Üniversite okumak maksadı ile geldiği Ankara’da Türk Dünyasına yönelik ilgileri için imkanlar bulan Yakup Ömeroğlu gibi isimlerin ne tür bir tarihsel misyon taşıdıkları ve nasıl güçlü bir alan doldurdukları günümüzde çok daha açık biçimde ortada. Özellikle Türk Dünyası meselesinin politik olmaktan çok reel biçimde kültürel ilişkiler üzerinden doğru yönelimlere ulaşabileceği tezinden hareketle önemli çalışmalara öncülük eden Yakup Ömeroğlu’nun Sovyetler dağıldıktan hemen sonra 1993 yılında (16-26 Ağustos 1993) Türk Dünyası coğrafyasının 16 farklı bozkırlarından bir araya topladığı gençlerle Tataristan’ın başkenti Kazan’da tertiplemiş olduğu “1. Türk Dünyası Gençlik Kamp ve Kurultayı” onun uzun yıllar boyu zihninde tasarladığı büyük işlerin girizgahı gibidir. Bu kurultay ve devamında başardığı çok daha gösterişli işlerin teorik çerçevesini ise adeta Türk Yurdu dergisi, Yeni Düşünce ve Gündüz gazetelerinde kaleme aldığı metinlerde buluruz.

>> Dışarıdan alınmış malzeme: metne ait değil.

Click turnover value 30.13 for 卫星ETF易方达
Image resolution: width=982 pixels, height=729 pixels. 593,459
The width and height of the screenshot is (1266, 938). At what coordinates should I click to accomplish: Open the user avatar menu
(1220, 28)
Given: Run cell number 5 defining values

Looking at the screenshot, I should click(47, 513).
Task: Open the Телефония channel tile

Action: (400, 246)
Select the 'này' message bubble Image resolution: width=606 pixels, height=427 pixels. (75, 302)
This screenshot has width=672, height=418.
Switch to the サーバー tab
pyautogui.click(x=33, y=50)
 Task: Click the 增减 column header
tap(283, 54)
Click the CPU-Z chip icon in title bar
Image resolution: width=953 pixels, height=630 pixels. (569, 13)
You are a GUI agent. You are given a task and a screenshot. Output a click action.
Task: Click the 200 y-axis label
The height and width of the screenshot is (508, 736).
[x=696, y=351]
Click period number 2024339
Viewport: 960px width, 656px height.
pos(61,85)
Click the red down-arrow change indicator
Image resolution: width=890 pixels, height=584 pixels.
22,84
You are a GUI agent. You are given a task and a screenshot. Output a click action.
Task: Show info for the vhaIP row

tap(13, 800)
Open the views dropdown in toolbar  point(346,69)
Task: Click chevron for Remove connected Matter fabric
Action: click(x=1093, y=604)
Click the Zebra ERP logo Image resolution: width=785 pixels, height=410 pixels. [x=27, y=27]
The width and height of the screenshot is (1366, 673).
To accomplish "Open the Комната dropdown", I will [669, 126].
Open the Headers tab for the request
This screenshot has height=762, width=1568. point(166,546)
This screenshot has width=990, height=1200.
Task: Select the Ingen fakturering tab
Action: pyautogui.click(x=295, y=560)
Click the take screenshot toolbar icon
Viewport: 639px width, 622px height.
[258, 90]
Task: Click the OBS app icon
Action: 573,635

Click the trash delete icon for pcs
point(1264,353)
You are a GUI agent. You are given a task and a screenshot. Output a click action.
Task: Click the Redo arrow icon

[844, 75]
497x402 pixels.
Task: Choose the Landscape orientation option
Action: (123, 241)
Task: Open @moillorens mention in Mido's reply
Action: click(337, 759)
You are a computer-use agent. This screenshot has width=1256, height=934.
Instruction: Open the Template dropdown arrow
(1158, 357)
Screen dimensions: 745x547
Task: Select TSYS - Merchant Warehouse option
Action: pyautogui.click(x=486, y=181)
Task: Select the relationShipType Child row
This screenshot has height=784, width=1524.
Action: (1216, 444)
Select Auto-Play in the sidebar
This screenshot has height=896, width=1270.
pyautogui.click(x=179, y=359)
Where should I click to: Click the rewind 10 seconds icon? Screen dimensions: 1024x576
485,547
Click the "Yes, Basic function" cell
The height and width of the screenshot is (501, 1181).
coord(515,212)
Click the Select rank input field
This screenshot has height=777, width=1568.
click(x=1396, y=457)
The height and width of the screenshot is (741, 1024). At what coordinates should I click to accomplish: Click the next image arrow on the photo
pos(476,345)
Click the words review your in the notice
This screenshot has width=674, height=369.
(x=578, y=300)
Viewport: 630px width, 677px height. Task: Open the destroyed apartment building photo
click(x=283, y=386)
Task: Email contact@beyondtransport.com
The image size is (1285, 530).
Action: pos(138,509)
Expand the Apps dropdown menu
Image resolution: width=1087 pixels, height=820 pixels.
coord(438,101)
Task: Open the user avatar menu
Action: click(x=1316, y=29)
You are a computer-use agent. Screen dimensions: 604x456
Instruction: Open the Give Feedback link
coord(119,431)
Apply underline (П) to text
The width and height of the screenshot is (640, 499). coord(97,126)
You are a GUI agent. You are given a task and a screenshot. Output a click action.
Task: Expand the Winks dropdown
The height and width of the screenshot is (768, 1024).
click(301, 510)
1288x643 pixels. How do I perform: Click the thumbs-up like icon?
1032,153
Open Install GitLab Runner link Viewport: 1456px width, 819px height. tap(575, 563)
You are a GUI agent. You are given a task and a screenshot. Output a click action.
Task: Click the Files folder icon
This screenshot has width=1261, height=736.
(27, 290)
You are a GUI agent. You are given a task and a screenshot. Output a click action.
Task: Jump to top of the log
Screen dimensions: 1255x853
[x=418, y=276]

Yakup Ömeroğlu’nun Kırım, Kırgızistan, Başkurtistan, Kazakistan, Çuvaşistan ve Azerbaycan gibi ülkelerde toplamayı sürdürdüğü ve genel başkanlığını üstlendiği Türk Dünyası Gençlik Kampı ve Kurultayları sürecinin kuşkusuz en önemli kazanımlarından biri çok uzun yıllar birbirinden habersiz kalan bu kardeş toprakların iletişimini kalıcı hale sokacak Bengü isimli dergiyi yayın hayatına sokmasıdır. Daha ileriki süreçte Bengü Yayınlarını kurarak Türk Dünyasından edebî eserleri yayınlayan bir ihtisas yayıncılığını hayata geçirmesiyle de 500 civarında eserin okuyucuyla buluşmasına imkân sağlamıştır.
Kültürel ilişkinin çok daha kalıcı ve gerçekçi olduğunun ve ilerleyen yıllarda Türk Dünyası devletleri arasında kurulacak farklı ekonomik, siyasal ve hatta askeri iş birliğinin kalıcı zeminini inşa eden bu yaklaşımın tuğlalarını gerçekçi adımlar ve sabırlı bir ruh ile sessizce ören Ömeroğlu’nun çalışmalarının ne tür verimler çıkarttığına şahit olduk ve şüphesiz önümüzdeki yıllarda daha fazlasını da göreceğiz.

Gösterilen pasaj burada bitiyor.